At first glance, the biggest change in Leanna Pitsoulakis’ Honors Math 1 classroom at Carl Sandburg High School isn’t on the walls. It is on the tables.
Instead of neat rows of desks facing forward, students gather around large whiteboard-topped tables, markers in hand. Some stand, some sit. All are talking.
The redesigned setup, funded by a $1,000 grant from the District 230 Foundation, is doing more than changing the look of the room. According to Pitsoulakis, it is also changing results. Comparing seven summative assessments from last year’s Honors Math 1 class to this year’s, she recorded an average increase of 4.57% in student scores.

The data reflects just one semester and a relatively small sample size, but the early gains are encouraging.
“With whiteboard tables, both standing and sitting, we give students the space and tools to collaborate, move and share ideas freely,” Pitsoulakis said. “It’s not just about making math more fun. It’s about helping students develop skills that last a lifetime, teamwork, communication and creative problem-solving.”
The concept is simple. Traditional desks and paper worksheets have been replaced with large, shared writable surfaces. The impact, she said, reaches deeper.
Students solve equations side by side, sketch diagrams that stretch across the table and talk through missteps in real time. Because answers can be erased instantly, mistakes feel less permanent and less intimidating.
Pitsoulakis said that shift has led to greater persistence, especially when students encounter difficult problems. Instead of copying procedures into notebooks, they explain their thinking aloud, revise strategies and build solutions together.
Freshman Fatima Wardeh said the difference is noticeable.
“I hate paper now,” Wardeh said with a laugh. “There is very little space on it, and the whiteboard tables are much clearer and larger for me to see my work. I did a problem during a quiz on the paper, checked it, and I was wrong.
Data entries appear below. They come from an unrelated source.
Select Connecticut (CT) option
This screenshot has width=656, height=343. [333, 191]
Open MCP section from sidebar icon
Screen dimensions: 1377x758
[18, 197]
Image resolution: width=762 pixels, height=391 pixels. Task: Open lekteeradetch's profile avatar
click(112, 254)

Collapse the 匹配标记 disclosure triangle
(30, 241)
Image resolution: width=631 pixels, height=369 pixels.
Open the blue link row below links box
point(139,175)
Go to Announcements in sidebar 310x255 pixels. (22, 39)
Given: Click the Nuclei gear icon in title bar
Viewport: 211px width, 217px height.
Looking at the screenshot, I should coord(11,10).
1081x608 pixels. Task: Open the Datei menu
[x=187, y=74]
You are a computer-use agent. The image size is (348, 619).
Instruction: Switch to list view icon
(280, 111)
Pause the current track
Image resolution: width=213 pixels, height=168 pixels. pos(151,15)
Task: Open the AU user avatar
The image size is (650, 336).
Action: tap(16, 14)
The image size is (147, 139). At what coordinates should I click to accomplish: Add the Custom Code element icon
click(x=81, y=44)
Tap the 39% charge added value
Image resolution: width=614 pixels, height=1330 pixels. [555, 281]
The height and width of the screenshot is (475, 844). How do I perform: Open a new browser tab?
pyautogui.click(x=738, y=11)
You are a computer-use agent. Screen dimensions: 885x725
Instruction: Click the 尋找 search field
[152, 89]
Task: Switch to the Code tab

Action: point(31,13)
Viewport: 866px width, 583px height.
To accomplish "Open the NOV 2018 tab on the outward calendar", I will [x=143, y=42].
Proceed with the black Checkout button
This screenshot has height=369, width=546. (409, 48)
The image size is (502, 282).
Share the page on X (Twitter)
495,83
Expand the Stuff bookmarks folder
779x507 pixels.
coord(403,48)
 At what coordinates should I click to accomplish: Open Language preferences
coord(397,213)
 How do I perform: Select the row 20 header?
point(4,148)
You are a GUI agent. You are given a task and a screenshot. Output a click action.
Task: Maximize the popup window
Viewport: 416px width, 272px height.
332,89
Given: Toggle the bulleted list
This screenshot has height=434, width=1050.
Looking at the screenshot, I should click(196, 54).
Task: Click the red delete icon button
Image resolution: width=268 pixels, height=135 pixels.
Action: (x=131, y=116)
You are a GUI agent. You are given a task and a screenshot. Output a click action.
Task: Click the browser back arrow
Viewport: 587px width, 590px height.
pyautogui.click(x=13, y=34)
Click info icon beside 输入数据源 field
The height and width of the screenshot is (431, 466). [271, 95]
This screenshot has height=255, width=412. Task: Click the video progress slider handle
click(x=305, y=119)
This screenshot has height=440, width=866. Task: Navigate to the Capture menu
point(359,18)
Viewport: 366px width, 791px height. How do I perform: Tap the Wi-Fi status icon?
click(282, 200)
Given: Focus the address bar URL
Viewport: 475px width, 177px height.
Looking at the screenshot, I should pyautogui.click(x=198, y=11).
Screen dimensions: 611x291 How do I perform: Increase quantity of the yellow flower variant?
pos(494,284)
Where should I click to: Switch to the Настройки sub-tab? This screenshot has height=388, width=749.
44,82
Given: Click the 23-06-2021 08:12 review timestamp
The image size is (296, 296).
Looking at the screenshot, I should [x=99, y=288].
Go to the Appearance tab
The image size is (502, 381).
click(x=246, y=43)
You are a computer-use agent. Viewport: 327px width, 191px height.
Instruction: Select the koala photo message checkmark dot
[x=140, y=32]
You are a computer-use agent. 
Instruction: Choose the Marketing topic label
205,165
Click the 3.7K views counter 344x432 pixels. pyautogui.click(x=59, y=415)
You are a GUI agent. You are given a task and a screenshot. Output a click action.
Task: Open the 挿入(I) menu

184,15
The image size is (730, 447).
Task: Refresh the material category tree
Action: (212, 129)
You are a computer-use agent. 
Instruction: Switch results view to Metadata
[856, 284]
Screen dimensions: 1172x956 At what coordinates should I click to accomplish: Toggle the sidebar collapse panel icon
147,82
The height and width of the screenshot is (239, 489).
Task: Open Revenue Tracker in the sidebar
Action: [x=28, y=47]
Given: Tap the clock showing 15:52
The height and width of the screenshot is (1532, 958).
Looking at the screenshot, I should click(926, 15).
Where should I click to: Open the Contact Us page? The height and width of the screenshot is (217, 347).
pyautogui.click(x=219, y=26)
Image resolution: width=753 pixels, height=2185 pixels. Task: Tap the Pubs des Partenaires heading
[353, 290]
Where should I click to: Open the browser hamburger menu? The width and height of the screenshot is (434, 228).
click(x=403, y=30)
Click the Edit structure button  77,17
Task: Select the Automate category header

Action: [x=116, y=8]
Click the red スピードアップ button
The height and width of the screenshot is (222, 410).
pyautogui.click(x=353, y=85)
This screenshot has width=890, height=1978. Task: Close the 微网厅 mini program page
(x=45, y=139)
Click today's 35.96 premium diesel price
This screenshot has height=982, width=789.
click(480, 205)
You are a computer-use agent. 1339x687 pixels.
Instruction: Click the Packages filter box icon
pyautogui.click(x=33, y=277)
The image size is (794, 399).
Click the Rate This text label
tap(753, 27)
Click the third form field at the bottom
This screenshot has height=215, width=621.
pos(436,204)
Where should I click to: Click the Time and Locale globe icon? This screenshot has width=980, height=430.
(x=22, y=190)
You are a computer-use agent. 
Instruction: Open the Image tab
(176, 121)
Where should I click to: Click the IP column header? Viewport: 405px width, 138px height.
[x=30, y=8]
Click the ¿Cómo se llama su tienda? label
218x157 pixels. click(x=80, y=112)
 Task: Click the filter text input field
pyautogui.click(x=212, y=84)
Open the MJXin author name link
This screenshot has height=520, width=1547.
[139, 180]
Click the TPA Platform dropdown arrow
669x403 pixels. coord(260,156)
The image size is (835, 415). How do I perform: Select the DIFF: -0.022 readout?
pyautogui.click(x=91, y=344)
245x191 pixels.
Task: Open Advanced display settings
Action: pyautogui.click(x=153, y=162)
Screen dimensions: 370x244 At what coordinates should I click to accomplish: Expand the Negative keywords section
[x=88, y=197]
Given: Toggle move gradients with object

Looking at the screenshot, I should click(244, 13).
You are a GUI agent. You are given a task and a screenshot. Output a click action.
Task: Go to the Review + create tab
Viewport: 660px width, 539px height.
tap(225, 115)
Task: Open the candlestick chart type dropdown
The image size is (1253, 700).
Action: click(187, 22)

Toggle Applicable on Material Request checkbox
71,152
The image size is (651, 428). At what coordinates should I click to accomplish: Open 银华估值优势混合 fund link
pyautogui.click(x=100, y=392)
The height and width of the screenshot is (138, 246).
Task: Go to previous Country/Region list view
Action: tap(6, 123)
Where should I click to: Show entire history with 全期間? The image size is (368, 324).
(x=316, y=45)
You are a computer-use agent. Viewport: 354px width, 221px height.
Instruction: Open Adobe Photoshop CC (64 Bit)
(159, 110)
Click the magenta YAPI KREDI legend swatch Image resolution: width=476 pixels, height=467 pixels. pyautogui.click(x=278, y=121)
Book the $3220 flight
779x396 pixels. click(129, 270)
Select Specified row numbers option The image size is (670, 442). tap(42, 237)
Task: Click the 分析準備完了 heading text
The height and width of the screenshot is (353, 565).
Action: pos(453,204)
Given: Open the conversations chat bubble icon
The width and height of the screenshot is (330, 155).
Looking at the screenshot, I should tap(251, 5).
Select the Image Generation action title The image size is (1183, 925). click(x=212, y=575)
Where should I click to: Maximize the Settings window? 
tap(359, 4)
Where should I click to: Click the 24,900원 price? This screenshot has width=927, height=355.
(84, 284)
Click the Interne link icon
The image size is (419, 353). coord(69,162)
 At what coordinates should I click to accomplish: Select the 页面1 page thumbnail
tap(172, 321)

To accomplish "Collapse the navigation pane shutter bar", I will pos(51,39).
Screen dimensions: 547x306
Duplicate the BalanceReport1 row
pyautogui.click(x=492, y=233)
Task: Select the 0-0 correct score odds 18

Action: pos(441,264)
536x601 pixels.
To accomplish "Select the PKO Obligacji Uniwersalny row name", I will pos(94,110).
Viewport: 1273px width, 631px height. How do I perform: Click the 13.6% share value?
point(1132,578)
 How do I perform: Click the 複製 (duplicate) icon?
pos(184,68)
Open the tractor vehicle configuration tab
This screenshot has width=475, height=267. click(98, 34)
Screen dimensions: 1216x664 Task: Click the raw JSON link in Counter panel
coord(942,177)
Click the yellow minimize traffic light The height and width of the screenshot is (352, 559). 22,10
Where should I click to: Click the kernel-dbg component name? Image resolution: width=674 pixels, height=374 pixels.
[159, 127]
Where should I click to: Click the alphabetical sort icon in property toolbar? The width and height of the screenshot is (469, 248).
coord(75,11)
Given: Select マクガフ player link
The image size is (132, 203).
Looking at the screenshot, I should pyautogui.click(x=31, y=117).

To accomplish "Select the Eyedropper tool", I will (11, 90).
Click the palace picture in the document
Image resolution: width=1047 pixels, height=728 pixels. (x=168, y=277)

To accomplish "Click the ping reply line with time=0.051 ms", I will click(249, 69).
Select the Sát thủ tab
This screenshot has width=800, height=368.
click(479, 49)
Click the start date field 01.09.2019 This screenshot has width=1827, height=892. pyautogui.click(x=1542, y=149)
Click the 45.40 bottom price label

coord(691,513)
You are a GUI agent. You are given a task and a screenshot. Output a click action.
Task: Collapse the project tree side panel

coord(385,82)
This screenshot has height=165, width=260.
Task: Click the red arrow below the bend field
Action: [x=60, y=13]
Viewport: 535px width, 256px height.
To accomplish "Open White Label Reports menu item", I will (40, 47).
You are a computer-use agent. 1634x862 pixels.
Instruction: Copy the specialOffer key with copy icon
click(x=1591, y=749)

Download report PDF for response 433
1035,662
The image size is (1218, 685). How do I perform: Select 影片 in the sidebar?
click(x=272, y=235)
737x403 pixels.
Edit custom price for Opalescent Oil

Ms. P told me to try it on the whiteboard instead, and then I got it right.”
The extra space and ability to quickly revise her thinking made the solution click, she said.
Freshman Anna Mraz said the tables help her better visualize complex concepts.
“I like using the whiteboard tables because it allows me to show my work better and more clearly,” Mraz said. “It allows me to learn better because I actually am doing the work myself and not just copying it into a note packet.”
She recently used the tabletop to draw and expand a large triangle during a lesson, extending lines to find missing angles.
“I wouldn’t have had that space on the paper,” she said.
Pitsoulakis believes the low-stakes nature of writing on a whiteboard, where errors can be wiped away without a trace, also reduces anxiety, particularly during assessments. Students are more willing to attempt challenging problems because revision is built into the process.
She cautions that one semester of data is not definitive and hopes the gains will continue as the collaborative model becomes routine.
In a subject often associated with silent concentration and individual work, her classroom hums with conversation. Markers squeak, students gesture across diagrams and solutions take shape in bold strokes.
Pitsoulakis said the goal goes beyond a percentage point increase.
“When students stop just mimicking steps and start thinking for themselves,” she said, “that’s when the real learning happens.”